Windows 7 Beta Flunks Out Of Georgetown

University's IT department nixes downloads of Microsoft's new operating system.

http://www.informationweek.com/news...ml?articleID=212903508&subSection=All+Stories


----------



## steppenwolf (Apr 9, 2003)

linux is best i think if i could only use it with dial up


----------



## dustyjay (Jan 24, 2003)

I dont use linux, I have tried it, but there are too many pieces of my equipment that require drivers that there are no linux drivers for.

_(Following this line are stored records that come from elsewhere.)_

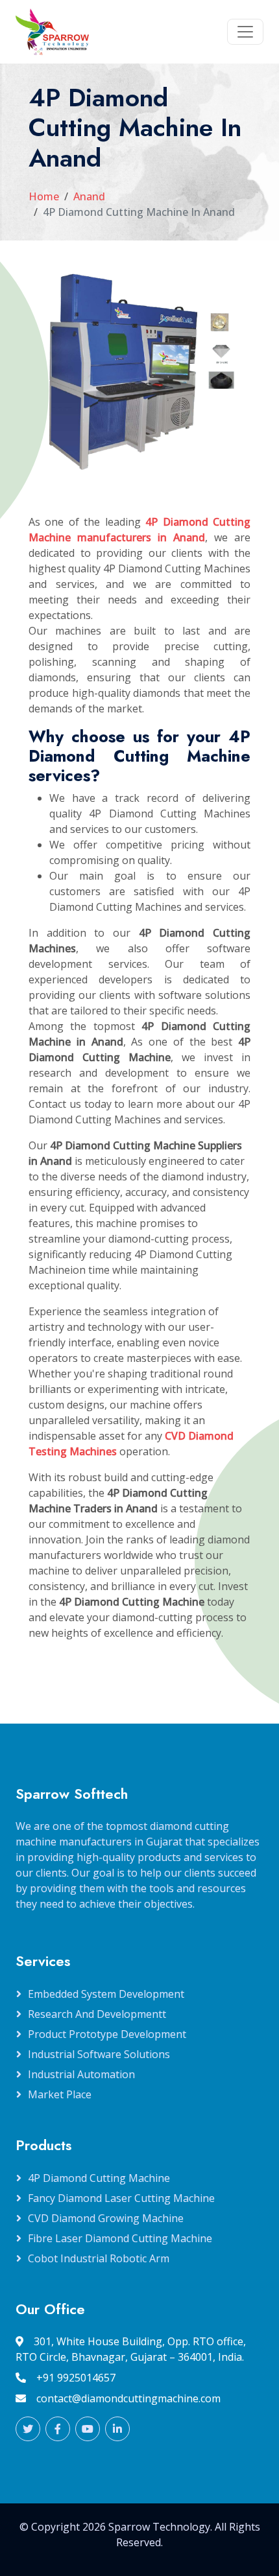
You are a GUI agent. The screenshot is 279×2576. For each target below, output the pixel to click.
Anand (89, 196)
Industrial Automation (81, 2074)
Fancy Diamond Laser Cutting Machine (121, 2198)
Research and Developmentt (97, 2014)
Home (44, 196)
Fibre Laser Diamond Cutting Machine (120, 2238)
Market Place (59, 2094)
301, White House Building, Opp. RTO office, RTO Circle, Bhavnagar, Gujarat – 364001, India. (131, 2349)
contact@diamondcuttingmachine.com (128, 2398)
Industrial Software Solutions (99, 2054)
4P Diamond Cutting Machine (99, 2178)
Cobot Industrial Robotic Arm (98, 2258)
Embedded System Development (106, 1994)
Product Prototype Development (107, 2034)
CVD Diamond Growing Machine (106, 2218)
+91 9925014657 (75, 2378)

But then again this post wasn't intended to be a what's best thread, just an interesting development about Windows 7.


----------



## RootbeaR (Dec 9, 2006)

dustyjay said:


> Windows 7 Beta Flunks Out Of Georgetown
> 
> University's IT department nixes downloads of Microsoft's new operating system.
> 
> http://www.informationweek.com/news...ml?articleID=212903508&subSection=All+Stories


Probably to stop the bandwidth usage @2.5GB/download.


----------



## JohnWill (Oct 19, 2002)

This is not exactly news, and it obviously doesn't only apply to Windows 7. Many organizations have similar policies on beta releases of any software.


----------



## Wino (Dec 1, 2001)

steppenwolf said:


> linux is best i think if i could only use it with dial up


Get an external serial port hardware modem and it should work OK with dialup. ISA/.PCI Win modems are a bear to try to get working in Linux. I found an external serial port modem at WalMart for<$20 and it worked fine with Ubuntu.


----------



## StumpedTechy (Jul 7, 2004)

BAH thats not news... Where I work we don't even support Vista and its actually been released to the public


----------